L’étude relaie, par ailleurs, que les hommes ne travaillant pas à temps plein représentaient 3,39 % de la force de travail locale. À l’époque de la sortie du texte, Larissa Best, la cheffe d’Équilibre, nous avait confié que si cette progression continuait, il y aurait autant de femmes que d’hommes à temps partiel… en 2033. Dans le reste de l’Europe, le temps partiel masculin représente un tout petit 1,3% de la force de travail. Les métiers où cette forme de travail expérimentée par ces messieurs a le plus augmenté sont l’enseignement, les professions de la santé, celles du social, du culturel, de l’administration, du légal et des technologies de l’information et de la communication (TIC).
Cinq hommes rencontrés lors de notre enquête vivent des situations différentes (voir ci-dessous). Quand l’un, jeune avocat à Luxembourg, consacre une journée à l’enseignement à l’université, un autre utilise ce jour «chômé» pour s’occuper de ses enfants, faire des tâches ménagères et s’adonner à des activités qu’il ne pourrait pas pratiquer en étant employé à temps plein. Le temps partiel, peut aussi être subi. On peut en retirer un avantage en occupant «son temps libéré» avec d’autres activités tout aussi enrichissantes.
Alléger la charge de travail
Le sociologue Louis Chauvel, spécialisé dans la démographie, également enseignant à l’université du Luxembourg, nous a expliqué qu’aujourd’hui «on parle de déstandardisation» du travail. En clair, on ne suit plus nécessairement le rythme des 40 heures de travail par semaine en vigueur depuis les années 70. Il s’agit selon lui d’ «une complexification de la vie des hommes et des femmes».
Pour lui, ce temps partiel est «une façon d’alléger la charge de travail pour faire autre chose», comme par exemple partager son savoir en tant que professeur dans l’enseignement supérieur. Le travail à temps partiel permet «une flexibilisation du temps et de consacrer sa vie à autre chose» (à la famille ou à une activité artistique, comme participer à une pièce de théâtre ou encore à la fondation de sa propre entreprise).

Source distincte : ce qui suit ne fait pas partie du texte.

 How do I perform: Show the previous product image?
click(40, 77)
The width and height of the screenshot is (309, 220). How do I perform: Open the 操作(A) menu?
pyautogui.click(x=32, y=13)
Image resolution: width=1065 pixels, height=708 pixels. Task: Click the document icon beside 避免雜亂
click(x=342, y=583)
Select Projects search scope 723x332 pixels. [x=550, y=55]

Il affirme par ailleurs qu’une partie de la population a besoin «d’un emploi standardisé», car ce «genre de modèle» permet de «planifier» sa vie. Louis Chauvel soutient, en outre, qu’il existe une «déstandardisation de la famille» et que, pour une femme, «avoir un enfant est une perte d’opportunité professionnelle».

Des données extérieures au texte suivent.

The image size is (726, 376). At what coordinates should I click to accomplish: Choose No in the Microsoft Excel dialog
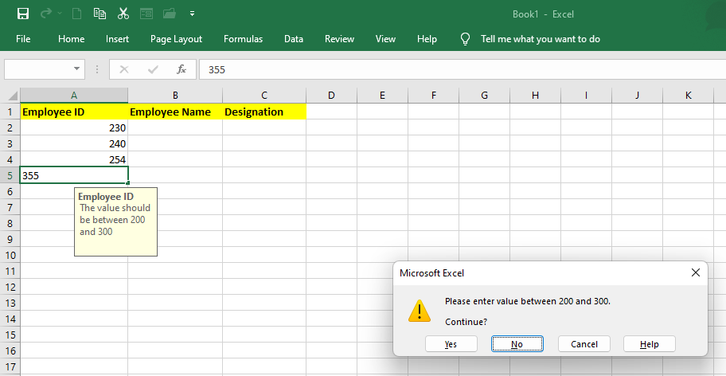[x=517, y=344]
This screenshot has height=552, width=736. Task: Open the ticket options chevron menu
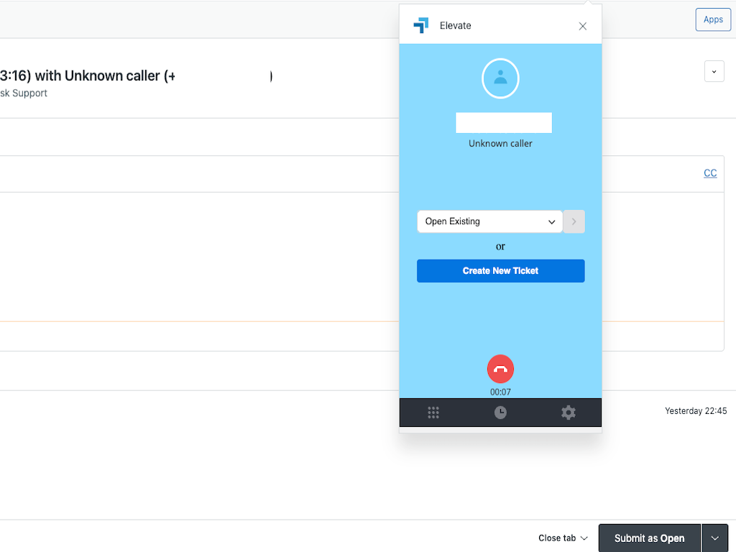714,71
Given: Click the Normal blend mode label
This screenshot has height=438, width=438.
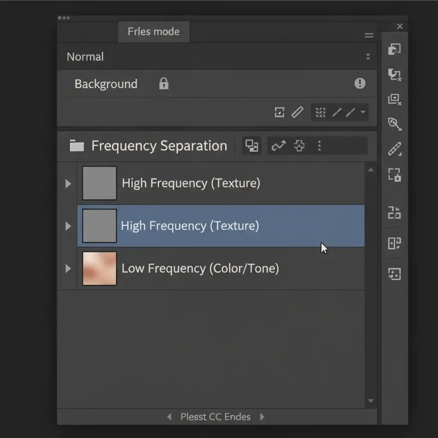Looking at the screenshot, I should coord(85,57).
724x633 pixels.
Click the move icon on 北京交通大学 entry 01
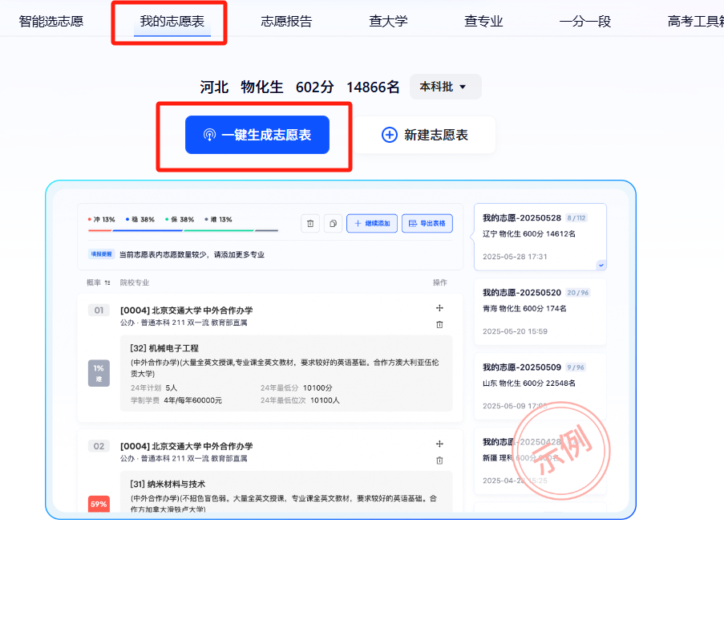point(439,307)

Pour lui, le monde du travail est partagé par «une extrême diversité». Il ne peut être «un monde de liberté totale», mais peut permettre «l’épanouissement de soi». Abordant l’aspect de l’âge, le sociologue dit que les hommes (qui vivent moins longtemps que les femmes) au-delà de 40 ans vivent une compétition, car ils sont «tenus de vivre tout, tout de suite».
Cinq expériences différentes, une même satisafaction
Michael, 47 ans : « plus d’équilibre entre vie privée et vie professionnelle »

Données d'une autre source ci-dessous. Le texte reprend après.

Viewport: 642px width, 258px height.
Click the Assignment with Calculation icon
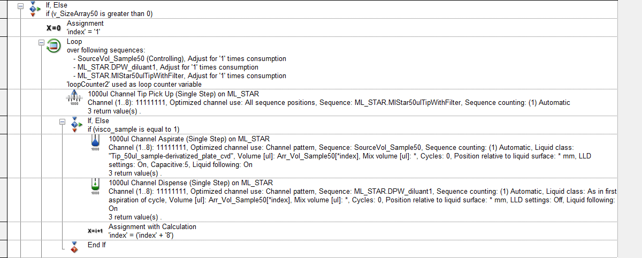click(95, 231)
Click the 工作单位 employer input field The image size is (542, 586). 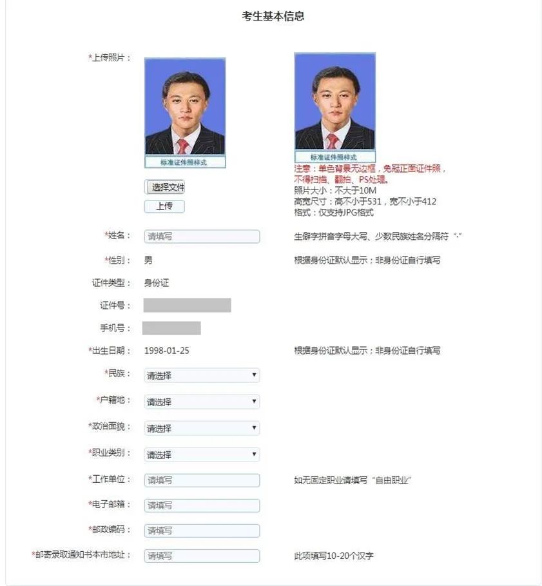(x=202, y=480)
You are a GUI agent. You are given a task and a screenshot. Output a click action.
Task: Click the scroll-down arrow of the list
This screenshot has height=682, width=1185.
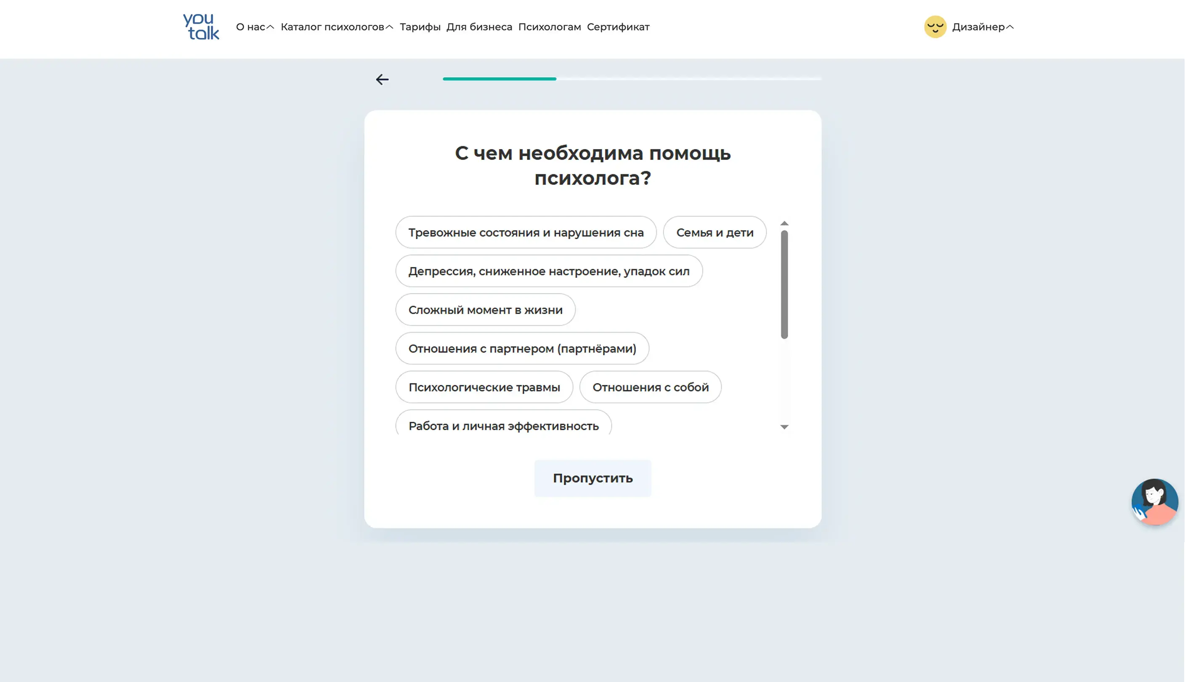tap(784, 427)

Michael est informaticien dans un cabinet d’avocats à Luxembourg-ville depuis 15 ans. Il nous explique qu’il a pris un congé parental (un jour par semaine) pour s’occuper de son fils âgé de 5 ans. Il a bénéficié de la nouvelle mesure de ce congé.
Ne pas travailler au bureau le mercredi lui permet de «faire un break en milieu de semaine, c’est pas mal», dit-il. Et ça «libère un trajet» entre la Belgique, son lieu de résidence, et le Grand-Duché. Le mercredi matin, son fils est à l’école. «Pendant la matinée, je m’occupe des tâches que je ne peux pas faire pendant les heures de travail.»
Avec son fils, il peut se balader ou faire du vélo. Il y a ainsi, selon Michael, «plus d’équilibre entre la vie privée et la vie professionnelle». Il pense que quand on est plus âgé, «on a davantage envie de s’occuper de ceux qui sont autour de soi». «On prend conscience qu’il y a autre chose que le travail», certifie-t-il.
Mike, 41 ans : une plus grande « liberté »
Nous avons rencontré Mike lors de son premier jour à temps partiel. Ergothérapeute et conseiller en conception universelle en aménagement pour les personnes à mobilité réduite pour une association, il travaille quatre jours au bureau et le vendredi, il est «à la maison pour garder les enfants, faire la cuisine, faire les devoirs à 16h et prendre les rendez-vous dans les administrations».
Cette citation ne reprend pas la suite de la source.